You're making the same argument Hillary Clinton and Co. make when they say they "created more jobs"...when all they did was expand gov't. How is Ethanol keeping gas at 3.50? When oil fell in the mid 80's, Ethanol was STILL carried on the backs of taxpayers and was more expensive. So please, don't think ethanol is doing the tax payer any favor by "saving us" from big oil
I would expect someone who works for big oil to naysay ethanol. They can’t have that government protected energy monopoly anymore.
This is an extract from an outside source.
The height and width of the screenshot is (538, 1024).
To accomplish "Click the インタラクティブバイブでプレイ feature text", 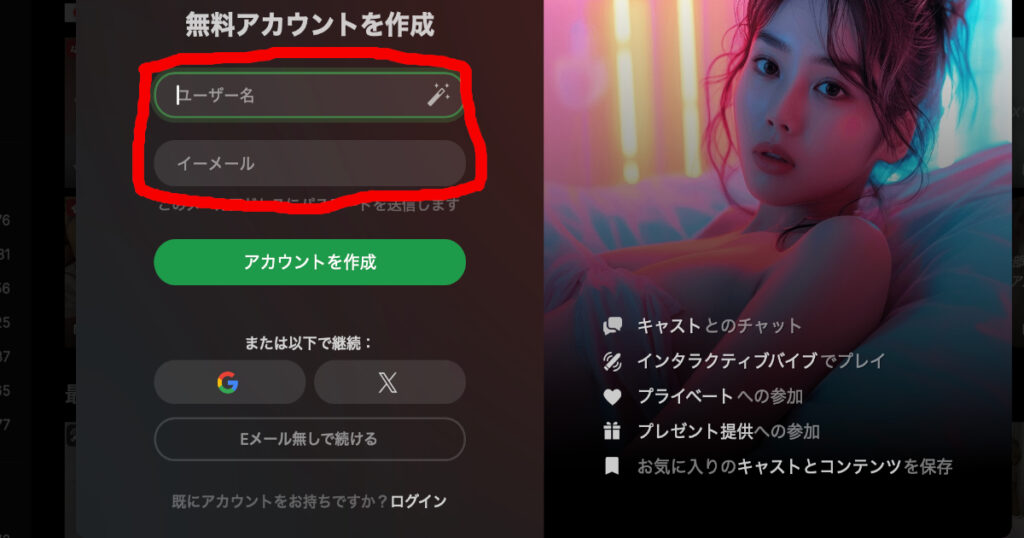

All the protection money big oil has extorted from the American taxpayer is being cut off.
We don’t need to prop up any islamofacist dictatorships in farm country to make our living.
There could be a lot more oil producing states, offsetting the agriculture states, if the idiots would let domestic oil production and exploration resume.
The farm belt has replaced the rust belt in significance.
Agriculture is about the only thing still made in America.
Get used to it.
I highly doubt corn production will stop, because corn growers didn't get their welfare checks. This nonsense of a zero sum game in producing corn is ridiculous, b/c corn was being produced for many years before Carter came along and gave us "The Gov't solution" that you so love.
Moreover, the only reason corn growers get free pass is b/c there are 60 senators from Agri-states, who are beholden to them. Nobody mentions anything about how much corn is used in syrup for soda and soda demand is skyrocketing. Ethanol demand makes up less than 10% of the price of corn. Exports and speculators have run up food commodities just the same as they have run up the cost of a barrell of oil.
So in order to keep up with the demand overproduction happens. Continued overproduction causes the price of corn to fall; taxpayers must increase subsidy payments to corn growers, to offset the falling price.
What's worse is that continued high corn prices cause a shift in demand to other crops and products that use corn.
Yet again, even when oil fell in the 80's Ethanol was still propped up by taxpayers to offset the losses of corn growers.